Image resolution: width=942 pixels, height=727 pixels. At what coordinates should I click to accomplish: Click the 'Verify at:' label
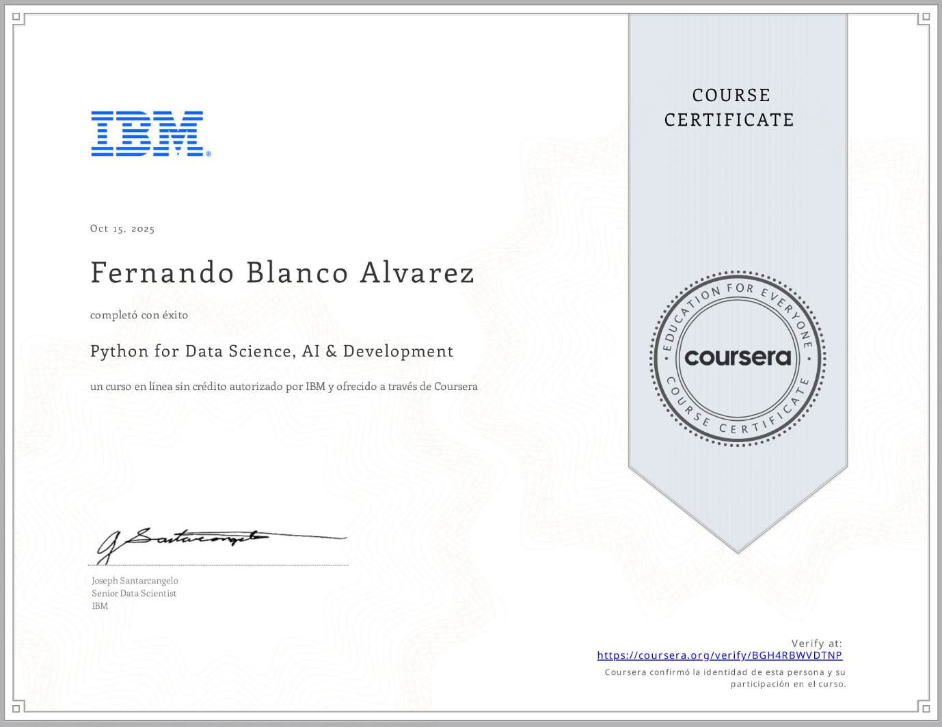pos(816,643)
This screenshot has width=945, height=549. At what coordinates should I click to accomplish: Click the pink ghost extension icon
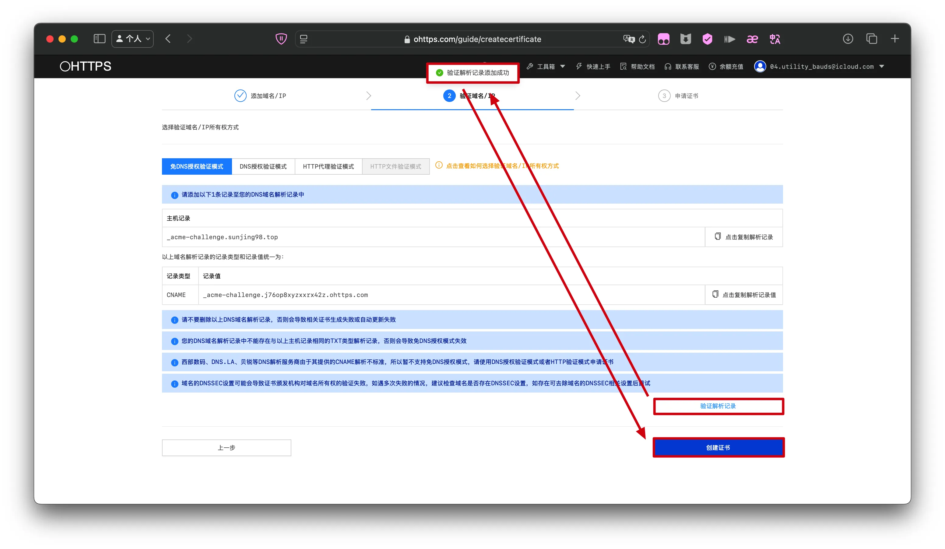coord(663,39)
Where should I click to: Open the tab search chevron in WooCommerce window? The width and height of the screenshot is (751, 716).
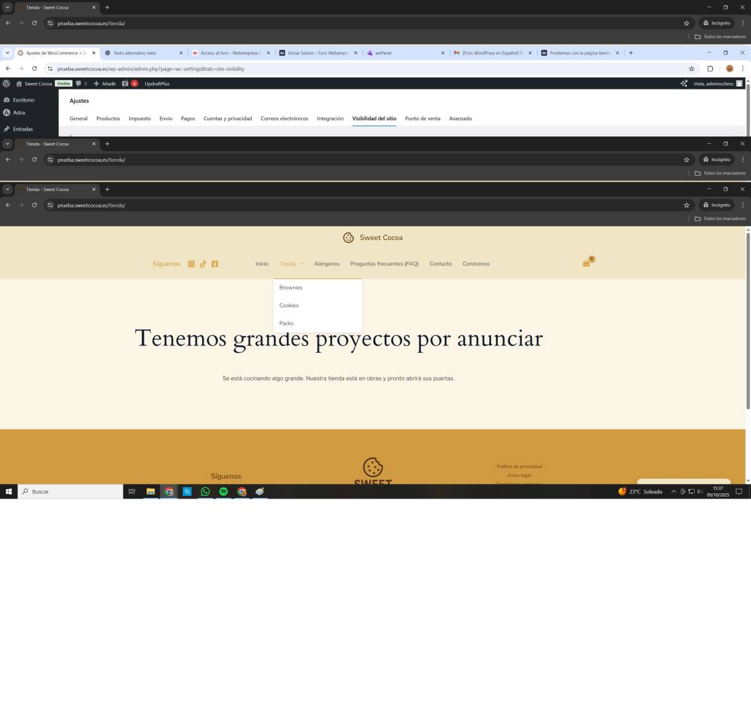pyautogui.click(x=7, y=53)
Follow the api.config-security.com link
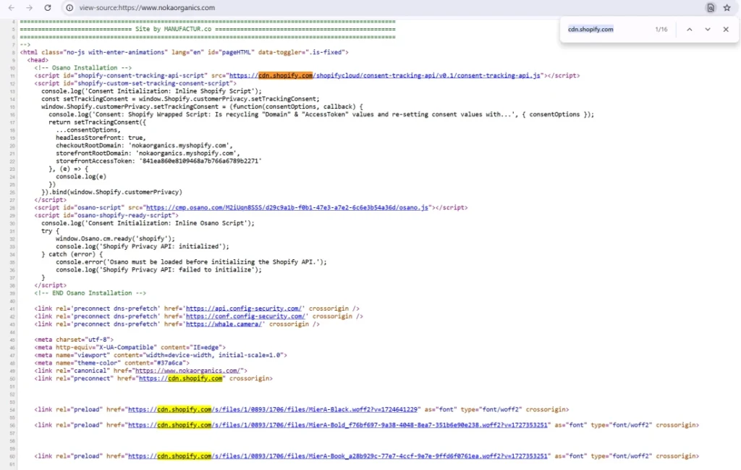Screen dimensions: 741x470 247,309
====
* _Exercise details_: Rewrite the material above from the line with "This screenshot has" up to and including its last line, swapping "screenshot" for "image" and changing nothing else. Leave the pictures out.

* _Answer to this exercise_:
This image has width=945, height=549. At what coordinates should I click to accomplish: Click the pink ghost extension icon
coord(663,39)
Where should I click to: Open the tab search chevron in WooCommerce window? The width and height of the image is (751, 716).
pyautogui.click(x=7, y=53)
Follow the api.config-security.com link
Screen dimensions: 741x470 247,309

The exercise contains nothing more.